Four ways banks can improve risk & compliance efficiency

24 April 2020 4 min. read

Financial penalties paid by banks to supervisory bodies and regulators has in the past decade amounted nearly $400 billion, according to Boston Consulting Group report. To keep up with an onslaught of regulatory requirements, compliance will continue to drive a substantial share of costs for banks. 

The aftermath of the global financial crisis has led to a wave of regulation that banks nowadays have to comply with. These regulations have been introduced across all facets of the banking business model, from capital reserve constraints and those aimed at curbing wealth management risks to more detailed reporting requirements helping watchdogs keeping an eye on the financial behemoths. 

This giant leap in regulation is saddling banks with huge costs for people and systems. According to one estimate, total operating costs spent on compliance at retail and corporate banks are now over 60% higher than before the financial crisis. Meanwhile, failing to comply also comes with a hefty price tag. In 2019 alone, total penalties for non-compliance grew by $10 billion, reaching $381 billion since 2009, most of which has flowed to the coffers of North American regulators.

Financial Penalties for Noncompliance Continue but at a Slower Pace

In a bid to improve efficiency in their compliance departments and lower their risk of infraction, experts at Boston Consulting Group have outlined four measures banks can take:

Enhancing KYC outcomes

Know Your Customer (KYC) is a time-consuming and heavily manual process at most banks. Digitising the various steps can relieve significant capacity and cost pressures in four key ways. The first is the efficient collection of client information. Mobile apps, web-based portals, and video tools, for instance, make it easier for retail banks to collect KYC-relevant authentication information from customers. Likewise, automation technologies can help corporate institutions integrate public registers, external data providers, and KYC utilities into their KYC workflows.

Second, enhanced KYC workflow tools can boost efficiency by providing user guidance on policies and procedures, pooling transaction and product usage reports, archiving files from previous reviews, and highlighting relevant performance indicators in a management dashboard.

Third, advanced screening tools capable of filtering news articles can cut down on the number of alerts generated. Language-processing skills embedded in these systems can reduce the rate of false positives in name screening. 

Finally, digitisation would help banks move from periodic to event-based KYC reviews, especially for low-risk customer segments. Because at least 70% of customers typically fall into this segment, a more efficient digital way of screening can reduce costs significantly while decreasing risk.

Taking advantage of these digital KYC use cases requires banks to harmonise KYC standards across locations.
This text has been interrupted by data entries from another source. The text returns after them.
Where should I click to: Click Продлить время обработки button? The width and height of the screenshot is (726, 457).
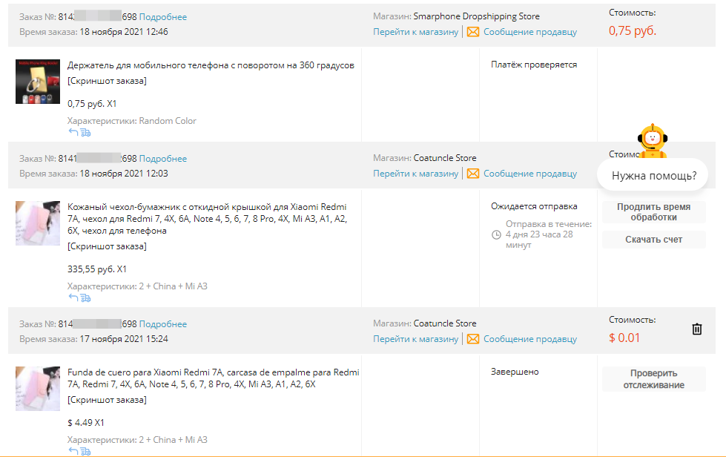click(x=653, y=212)
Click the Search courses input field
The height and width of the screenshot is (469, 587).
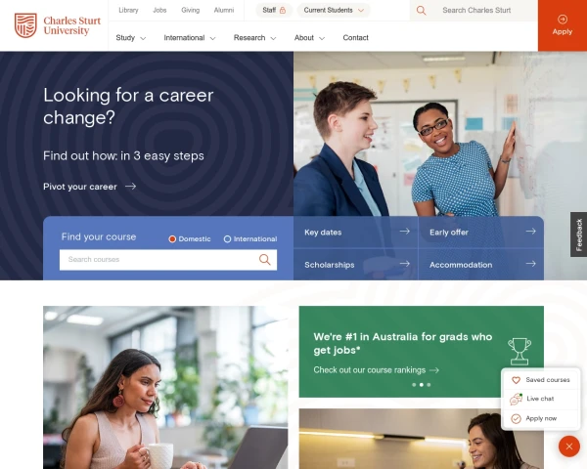(159, 259)
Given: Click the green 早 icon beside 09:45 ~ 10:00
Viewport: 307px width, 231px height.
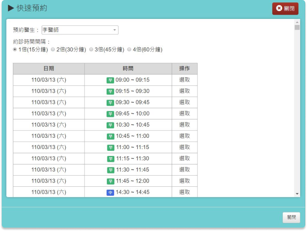Looking at the screenshot, I should [x=110, y=114].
Institutions must also identify clients with an elevated risk profile. To manage this regulatory requirement, banks need to apply dynamic client risk rating (CRR) methods that take deviations between actual and expected product use and transactional behaviour into consideration. 

Expediting screening

Most screening activities suffer from high rates of false positives, requiring heavy additional staff time to review and validate. AI-based tools can sharply reduce the rate of false positives by preclassifying detected alerts and generating notes that detail why a false positive can be disregarded. 

Enhancing transaction monitoring

Transaction-monitoring alert systems also generate many false positives that must be followed up with lengthy investigations where investigators need to gather new information, understand the context, and investigate the entities involved. 

An AI-based transaction monitoring system can reduce false-positive rates in four ways: by improving data quality and enhancing detection rules, detecting behavioural patterns that improve segmentation, identifying direct and indirect connections between customers and other entities using network analysis, and streamlining reporting by incorporating evidence into a single document. 

Automating alert handling

Technologies such as robotics process automation (RPA) can enable more efficient alert handling. Analytics embedded in the software can help improve filtering and can facilitate documentation and reporting, reducing manual work.